For Mara Leveritt, a contributing editor at Little Rock's alternative newsweekly the Arkansas Times, who is herself working on a book about the case for Simon and Schuster, the courtroom focus on Echols' beliefs transformed the proceedings into something of a witch trial.
"The admission of that kind of testimony was to my mind pretty unusual for a court of law," Leveritt says. "To bring in 'experts' in the occult, for instance, and end up with prosecutor Fogleman's statement that it's not wrong to wear black, read certain books from the library about paganism and the occult or listen to heavy-metal music, but you put all that together and you see there's 'no soul there.' That tenor of the prosecution coupled with the publicity that surrounded the case -- immediately after the arrests West Memphis was the scene of many churches holding meetings where they brought in religious experts on Satanism -- certainly created the climate where the convictions were made possible."
Leveritt notes a "profound change" in the time she has been following the case from a common knee-jerk reaction that Echols and the others were guilty to the introduction of substantial doubt. In spite of that doubt and the efforts of many to free the WM3, does Leveritt believe there's a chance Echols may still be executed?
"I certainly do," she says. "Shoot, I've seen a lot of executions out here. And I know that once the initial trial takes place, all appeals are against great odds after that."
But there are also several factors in Echols' favor at this point. "PL2" was a far more exculpatory film than the first, and it throws greater suspicion on victim Chris Byers' stepfather, John Mark Byers -- portrayed in both films, variously, as erratic, drug-addled and knife-toting. Whatever the truth may be, the film makes Byers, a buffoonish character who seems to have leapt straight from the pages of a Faulkner short story, look guilty as hell. And some believe a more convincing circumstantial case could be made against him than against Echols and the others. Byers is currently in jail on drug charges, but he's not on death row. Echols is the man with that distinction, though at times it seems as if Echols' primary sin was being weird in a small town.
Echols also has as his counsel Houston attorney Ed Mallett, a veteran defense lawyer with experience in appealing death penalty cases. Prickly and precise, Mallett is the sort of lawyer you'd want on your side if you were in Echols' place. Though Mallett's Rule 37 appeal to trial Judge Burnett was denied, the next stop is the Arkansas Supreme Court. If that fails, there will be a federal habeas corpus petition, and perhaps an appeal all the way to the U.S. Supreme Court.
Ironically, one of Mallett's points in the Rule 37 appeal was that the first HBO film helped taint his client's case. He argued that the lack of funds provided to the defense by the state of Arkansas led Echols' counsel to engage in an unholy alliance with filmmakers Berlinger and Sinofsky, who provided much-needed financial support to the defense.
"The lawyers let the cameras into the courtroom because HBO agreed to pay the expenses of the defense which the state of Arkansas refused to pay," says Mallett. "The result was to create a certain kind of circus atmosphere, which I think you can perceive by watching the first movie."
Sinofsky accepts Mallett's legal strategy, but believes that his film has had a positive impact. "If Joe and I hadn't made these films," says Sinofsky, "Damien would be dead already."
Echols says he's appreciative of the films and notes that he "probably would've been convicted anyway," without the involvement of the filmmakers.

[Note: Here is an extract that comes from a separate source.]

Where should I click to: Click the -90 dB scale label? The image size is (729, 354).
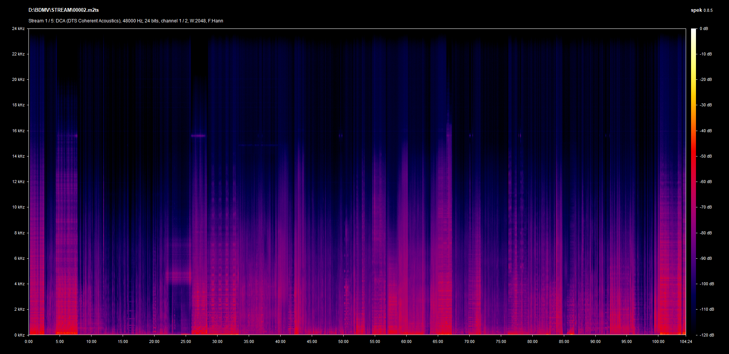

But he also states that HBO's presence "definitely impacted" the way his attorneys acted in the first trial. "I think it made them take things not quite so seriously as they should have," he says.

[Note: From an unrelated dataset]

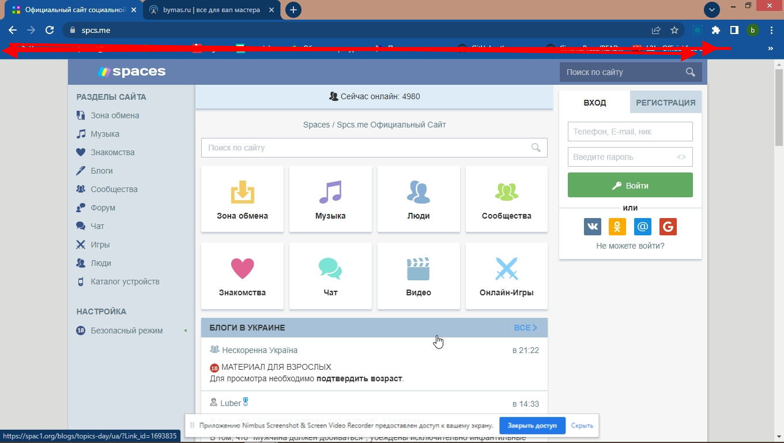Click the Закрыть доступ button

tap(532, 426)
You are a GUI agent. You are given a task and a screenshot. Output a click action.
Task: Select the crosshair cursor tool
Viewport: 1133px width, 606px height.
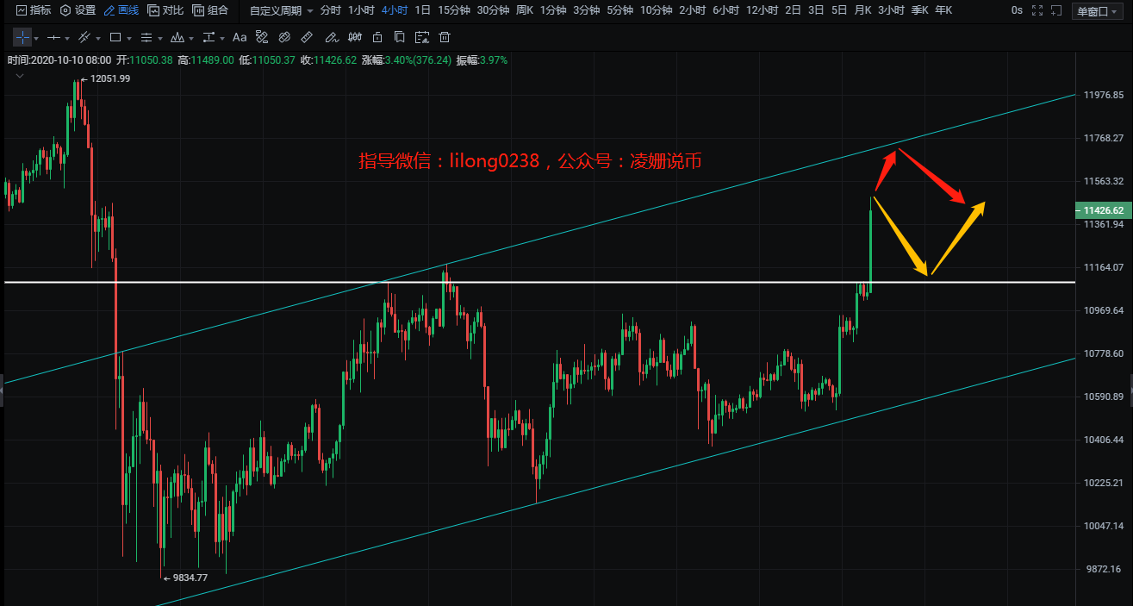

For the time being, Echols leads his life as best he can. He reads, meditates, takes college correspondence courses and tries to answer his voluminous mail -- sometimes up to 125 letters a day. Last December Echols was married in a Buddhist ceremony to a woman from New York who now lives in Little Rock and visits him once a week for a "contact" visit (just touching -- it's "contact," not "conjugal"). And this September he's scheduled to receive ordination from a Buddhist priest who's coming from a Japanese monastery to perform the ceremony.

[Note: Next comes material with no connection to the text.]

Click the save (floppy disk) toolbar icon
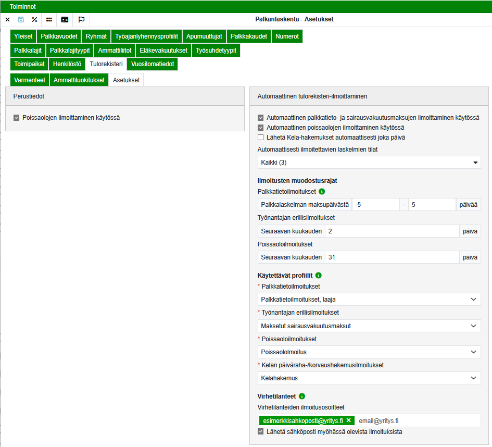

"I only use the term Buddhist because it gives people a handhold," Echols says, explaining his dedication to Zen. "The thing I've learned is that it's all pretty much the same. It's like everyone's going to the same well, but coming away with different water."
As for the likelihood of his release, Echols remains philosophical. "I know I'll get out. This may sound kind of morbid, but I'm on death row. So at least I know that one way or another I will get out. Either I'll walk out or they'll carry me out. I kind of like that idea more than [sitting] in prison for 50, 60 or 70 years and never knowing what's going to happen tomorrow."